Po nim ruszamy na dzisiejszy etap w którym po piętnastu kilometrach jesteśmy już pod latarnią morską w Kołobrzegu. Chwilę pokręciliśmy się po najbliższej okolicy i dalej w drogę. Zapowiada się kolejny gorący dzień, ale ścieżka przez Kołobrzeg jest w większości w cieniu. Park, drzewka nadmorska promenada. Ładnie. W Sianożętach przerwa na lodzika w rozmiarze XXL. Ogromny ale dałem radę 😉 . Dalej trasa cały czas w pobliżu morza i na czterdziestym kilometrze kolejna dziś latarnia. Ta w Gąskach.
Jeszcze dziesięć kilometrów i jest Mielno. Pora na obiadek i zakupy bo gorąc nie odpuszcza. Dalsza trasa prowadzi wzdłuż jeziora Jamno za którym następuje odbicie na południe. Na krańcu jeziora przystań kajakowa w Osiekach. Ładne miejsce i mocno oblężone przez różnych odwiedzających. W tym miłośników kajakarstwa. Jest tutaj tablica z proponowanym szlakiem kajakowym. Miło.

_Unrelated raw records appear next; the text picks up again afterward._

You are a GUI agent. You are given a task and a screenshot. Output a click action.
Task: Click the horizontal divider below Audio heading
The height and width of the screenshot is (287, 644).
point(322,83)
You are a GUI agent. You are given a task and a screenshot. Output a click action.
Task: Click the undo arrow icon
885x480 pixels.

Chwila przerwy i pedałujemy dalej wzdłuż głównej drogi, drogą główną i drogą która się kończy bo jest cała rozkopana. Remont. Na szczęście to krótka droga, jakieś 200 metrów. Dalej już ok. Koło osiemnastej dojeżdżamy do Dębek. Nad jeziorem szykuje się jakaś otwarta impreza. Mnóstwo ludzi. Jedziemy dalej jakby nazad – na zachód, tylko drogą oddzielającą Bałtyk od jeziora Bukowo. Pamiętałem że droga do kanału była kiedyś zamknięta dla ruchu samochodowego, dlatego postanowiliśmy do niego dojechać by znaleźć gdzieś nad jeziorkiem miejsce na dzisiejszy nocleg. A tu jak to nad nadmorskimi jeziorkami w miejscach odludnych zero dostępu do wody. Wciąż słońce pali . Gorąco a w trawie w której mogliśmy się rozbić mnóstwo kleszczy. Zrzucamy z siebie po dwie sztuki tych pajęczaków i idziemy na przeciwległą stronę kanału. Tą nad morzem. Kanał lekko wyschnięty, nie łączy się z Bałtykiem.

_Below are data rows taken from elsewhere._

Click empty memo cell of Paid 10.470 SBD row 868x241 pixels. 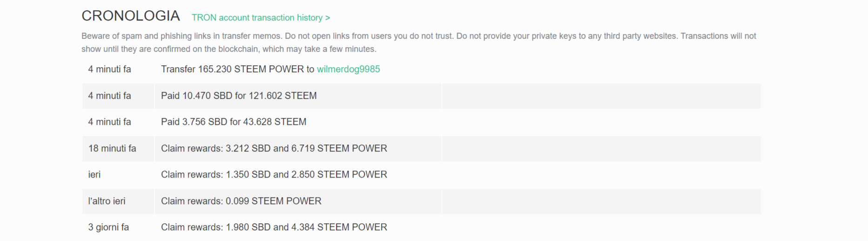(601, 96)
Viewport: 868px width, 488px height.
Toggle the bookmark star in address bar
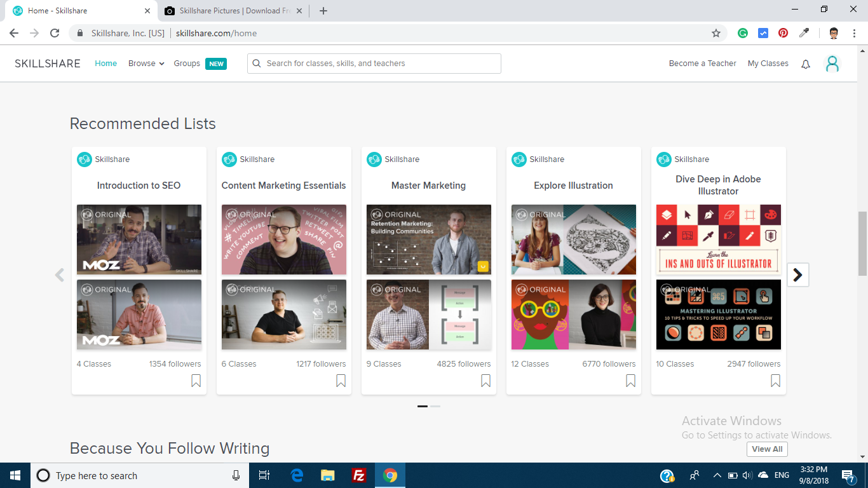coord(715,32)
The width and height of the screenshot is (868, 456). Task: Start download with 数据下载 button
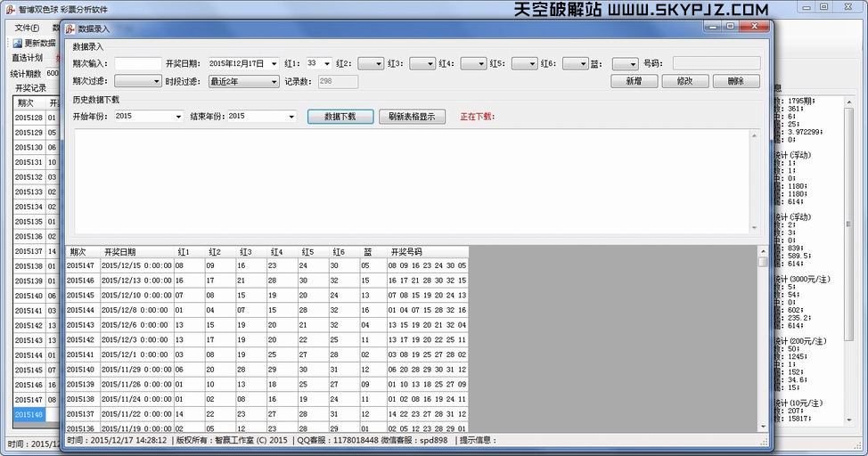(340, 117)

Zupełnie nie jest tutaj tak jak wtedy gdy walczyłem w tym miejscu o życie podczas spływu linią Bałtyku gdy cuma zakleszczyła mi się na palu falochronowym po wywrotce na sporych falach (tutaj o tym) Myślę że zanocujemy na piachu nad kanałem, bliżej morza niż jeziora, tylko zaczekamy na zachód słońca bo wciąż grzeje niemiłosiernie, a może też wyniosą się nieliczni spacerowicze.

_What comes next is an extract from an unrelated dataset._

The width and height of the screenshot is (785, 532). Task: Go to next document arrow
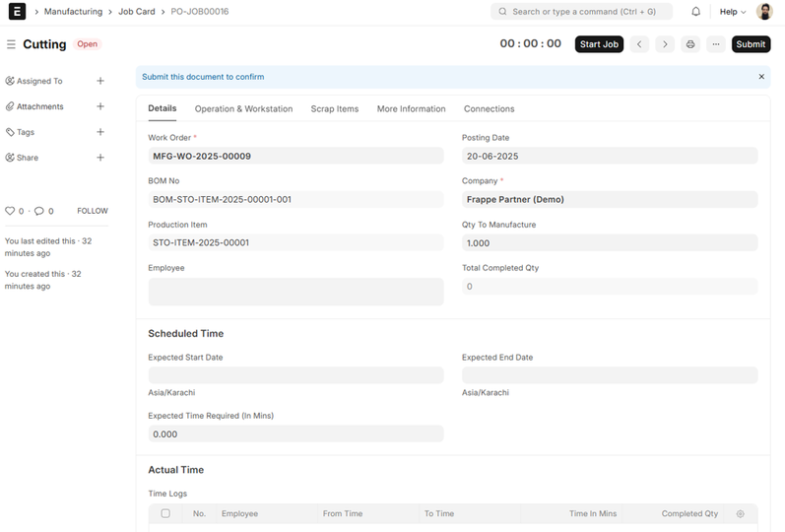click(665, 44)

Zachód średni a miejsce puste. Do czasu. Przed północą dwie podchmielone parki przechodzą obok namiotu z okrzykiem „nie spać, zwiedzać”. Najwyraźniej idą pokąpać się w Bałtyku. Jakiś czas później obok namiotu przejeżdża quad na którym ktoś do kogoś mówi że ktoś tu nocuje. Nie wiem czy to legalny czy nie legalny przejazd. Odgłos maszyny oddala się kierując w stronę miasteczka plażą. Spokój. Jeszcze tylko powrót dwóch par z wiadomym okrzykiem i już do rana cichutko zważywszy na to że na Bałtyku wciąż flauta – zero w skali Bouforta ;-). Dziś przejechaliśmy 90 km.
Dzień 8
Kolejny piękny słoneczny poranek. Niedziela. Ruszamy o ósmej i po pięciu kilometrach jesteśmy przy plaży i przystani w Dąbkach. To tutaj wczoraj imprezowano. Były nawet słyszalne u nas odgłosy petard i sztucznych ogni. Dziś spokój. Robimy przerwę na śniadanie i jazda dalej.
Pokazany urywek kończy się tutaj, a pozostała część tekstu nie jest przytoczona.